_EXTRAIT DU DOCUMENT_.

Taxe lapin : un dispositif bourré d’incohérences
Si la mesure semble « simple » sur le papier, elle soulève une avalanche de questions pratiques. Comment l’Assurance maladie identifiera-t-elle les patients fautifs ? Les agents de la Sécurité sociale ne travaillent pas dans les cabinets médicaux, et les praticiens, déjà surchargés, devront sans doute ajouter une couche de bureaucratie pour signaler les absences. Résultat ? Une inflation des coûts administratifs, qui viendra grignoter les gains attendus. Ironie du sort : on risque de perdre plus d’argent à gérer cette taxe qu’à la collecter.
Geneviève Darrieussecq, ministre de la Santé, ne mâche pas ses mots : la mesure est « irréaliste ». Elle évoque le danger d’une application arbitraire, où des patients pourraient être pénalisés à tort pour des imprévus légitimes. Faut-il rappeler qu’un rendez-vous manqué peut être dû à une urgence, à des horaires de travail changeants ou à un problème de transport ? Et qu’en est-il des populations fragiles ? Les plus précaires, souvent mal informés ou mal accompagnés, risquent d’être les premières victimes de cette taxe.
Une sanction qui ne s’attaque pas aux vrais problèmes du système de santé français
Les sénateurs derrière cette mesure avancent des arguments de responsabilisation. Mais où est la cohérence quand le système de santé lui-même accumule les dysfonctionnements ? Les délais d’attente pour un rendez-vous chez un spécialiste dépassent parfois les 6 mois. Les déserts médicaux s’étendent, laissant des millions de Français sans accès rapide à un médecin. Et plutôt que d’apporter des solutions concrètes, on préfère détourner l’attention en pointant du doigt les patients.
Le sénateur socialiste Bernard Jomier, lui-même médecin généraliste, parle d’un « entêtement absurde ». « Cette taxe rate complètement ses objectifs », insiste-t-il. Selon lui, le véritable enjeu est ailleurs : dans une meilleure organisation des soins, une modernisation des outils numériques pour éviter les oublis, et surtout une revalorisation des métiers de la santé pour attirer plus de praticiens. En bref, tout sauf une pénalisation aveugle.

Enregistrements sources
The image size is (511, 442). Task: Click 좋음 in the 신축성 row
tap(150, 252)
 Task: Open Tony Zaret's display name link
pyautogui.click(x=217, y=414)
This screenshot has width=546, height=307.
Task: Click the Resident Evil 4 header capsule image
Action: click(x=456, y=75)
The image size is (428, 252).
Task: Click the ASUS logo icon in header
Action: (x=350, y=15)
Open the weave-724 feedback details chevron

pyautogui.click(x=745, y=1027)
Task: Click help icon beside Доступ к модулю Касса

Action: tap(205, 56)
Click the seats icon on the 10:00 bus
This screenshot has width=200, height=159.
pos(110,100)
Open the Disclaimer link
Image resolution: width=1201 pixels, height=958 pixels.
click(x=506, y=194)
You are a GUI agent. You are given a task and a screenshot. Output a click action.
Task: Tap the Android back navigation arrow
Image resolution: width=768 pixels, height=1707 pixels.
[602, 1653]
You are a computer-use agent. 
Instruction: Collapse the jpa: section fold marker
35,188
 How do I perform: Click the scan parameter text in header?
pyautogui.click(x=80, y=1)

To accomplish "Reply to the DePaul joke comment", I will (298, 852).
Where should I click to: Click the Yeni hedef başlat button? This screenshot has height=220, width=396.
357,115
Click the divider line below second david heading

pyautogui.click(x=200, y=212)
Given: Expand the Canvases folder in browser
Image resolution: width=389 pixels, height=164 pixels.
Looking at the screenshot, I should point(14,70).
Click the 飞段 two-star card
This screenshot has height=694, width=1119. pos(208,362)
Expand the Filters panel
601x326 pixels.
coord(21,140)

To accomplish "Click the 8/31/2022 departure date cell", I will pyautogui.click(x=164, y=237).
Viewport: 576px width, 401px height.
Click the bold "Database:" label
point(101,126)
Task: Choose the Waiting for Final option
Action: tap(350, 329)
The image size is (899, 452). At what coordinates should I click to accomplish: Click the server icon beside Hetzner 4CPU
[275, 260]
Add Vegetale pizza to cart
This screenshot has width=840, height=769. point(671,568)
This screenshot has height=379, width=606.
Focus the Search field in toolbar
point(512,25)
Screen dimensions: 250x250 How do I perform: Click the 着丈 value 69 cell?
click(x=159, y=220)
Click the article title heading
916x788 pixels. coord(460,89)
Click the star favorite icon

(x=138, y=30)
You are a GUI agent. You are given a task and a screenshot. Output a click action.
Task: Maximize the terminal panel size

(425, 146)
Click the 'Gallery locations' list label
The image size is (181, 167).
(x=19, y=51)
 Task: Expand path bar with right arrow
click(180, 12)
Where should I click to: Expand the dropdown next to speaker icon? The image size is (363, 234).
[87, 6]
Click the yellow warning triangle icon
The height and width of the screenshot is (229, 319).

_ENSEMBLE DE TÂCHES_.
1 – Selon le texte sur la taxe lapin, par quel mot Geneviève Darrieussecq qualifie-t-elle la mesure ?
2 – Poursuivez le texte sur la taxe lapin à partir de sa dernière phrase.

_RÉPONSES PAR TÂCHE_.
1 – Elle la qualifie d'« irréaliste ».

2 –
Carte vitale : une modernisation à marche forcée de la santé en France
Dans le même élan, le Sénat a voté pour accélérer la généralisation de l’application mobile de la carte Vitale, prévue désormais pour juillet 2025. Une initiative qui, sur le papier, semble prometteuse. Mais, là encore, la réalité est plus complexe : combien de praticiens disposent déjà d’un logiciel compatible avec ces outils numériques ? Peu. Le coût de mise à jour des systèmes informatiques sera en partie compensé par des incitations financières, mais est-ce suffisant face à la surcharge de travail et au manque de formation des professionnels de santé ?
En parallèle, cette obsession pour la dématérialisation pose une autre question cruciale : l’exclusion numérique. Selon une étude récente, près de 13 millions de Français sont en situation d’illectronisme. Pour eux, la transition vers des outils numériques représente un obstacle supplémentaire, accentuant les inégalités d’accès aux soins.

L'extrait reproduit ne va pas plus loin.